Core i9-14900K:エンコード処理中のCPUパッケージ温度

Core i7-14700K:エンコード処理中のCPUパッケージ温度

Core i5-14600K:エンコード処理中のCPUパッケージ温度

 次にCPUパッケージ温度だが、コア数の多いCore i9-14900KはIntel Baseline Profileを適用することで劇的な温度低下が観測できた。
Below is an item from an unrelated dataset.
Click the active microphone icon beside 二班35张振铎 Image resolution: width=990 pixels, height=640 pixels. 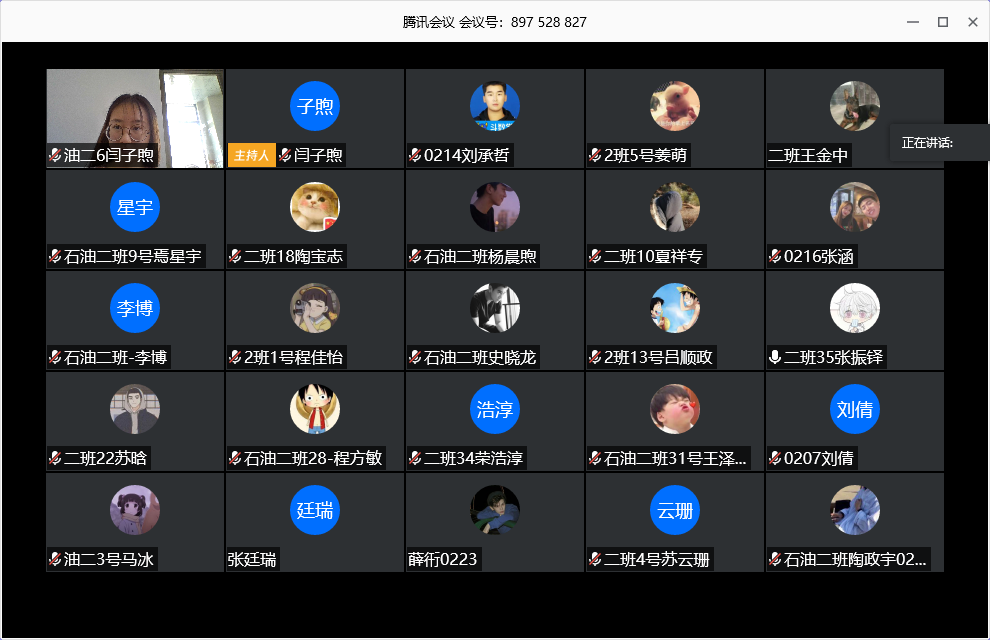(x=775, y=357)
MTP無制限運用下では瞬く間に100℃まで到達していたのが80℃台に踏みとどまるようになることで、高温かつ高クロック状態に長時間CPUが曝露されることが回避できている。

 その一方で、Core i7-14700Kに関してはEコアが少ない分の余裕が高クロックに転じたためか、Intel Baseline Profile適用時に温度低下は観測できたが、こちらはそれほど低くはならなかった。
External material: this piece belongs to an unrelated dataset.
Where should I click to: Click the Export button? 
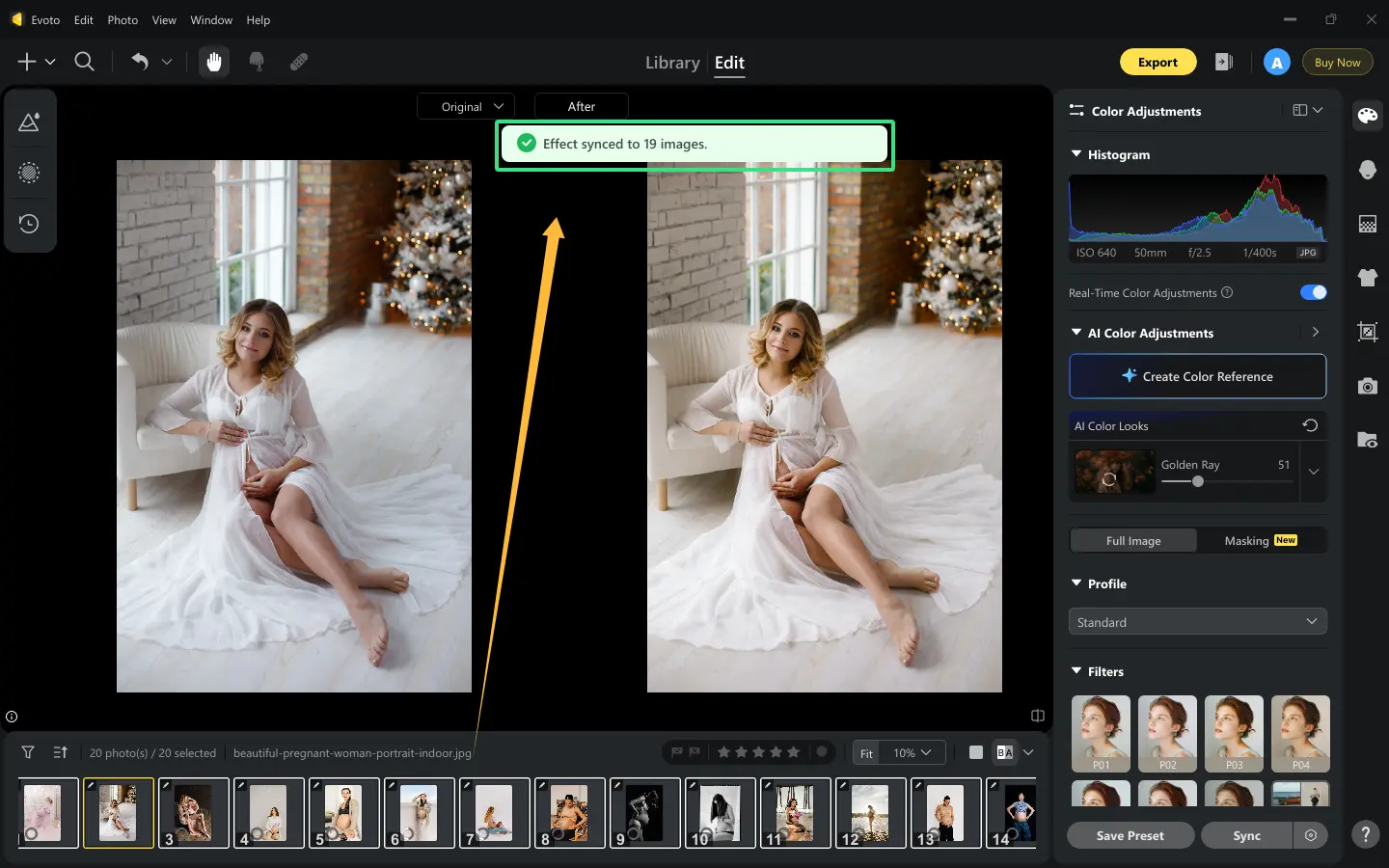[x=1158, y=62]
 さらにCore i5-14600Kに至っては、Intel Baseline Profileを適用することでPL1/PL2が絞られるにも関わらずCPUパッケージ温度が下がるどころか、むしろ無制限運用時のほうが微妙に低いという直感に反する結果が出ている。

 Core i5-14600KにIntel Baseline Profileを適用するとCINEBENCH 2024のスコアーやHandbrakeのフレームレートは下がるのに消費電力は微増しているのは、Intel Baseline Profileを適用することでCore i5-14600Kの最適なパラメーターが何かしら失われることを示唆している。

 インテルがどのような緩和策を最終的に提示するかは不明だが、このCore i5-14600Kの奇妙な振る舞いは、その緩和策に関わる調整がそう簡単にはいかないことを暗示しているといってよい。

Core i9-14900K:エンコード処理中のCPU Package Power

Core i7-14700K:エンコード処理中のCPU Package Power

Core i5-14600K:エンコード処理中のCPU Package Power

 最後にCPU Package Powerだが、これはクロックやCPUパッケージ温度推移のデータと似た感じとなる。最も劇的な効果が見られたのはCore i9-14900Kであり、計測期間中の平均値で見るとMTP無制限時274Wに対しIntel Baseline Profile適用時は211Wまで減少させた。しかし下位モデルに行くほど差は縮まり、Core i5-14600Kではほとんど変化がない。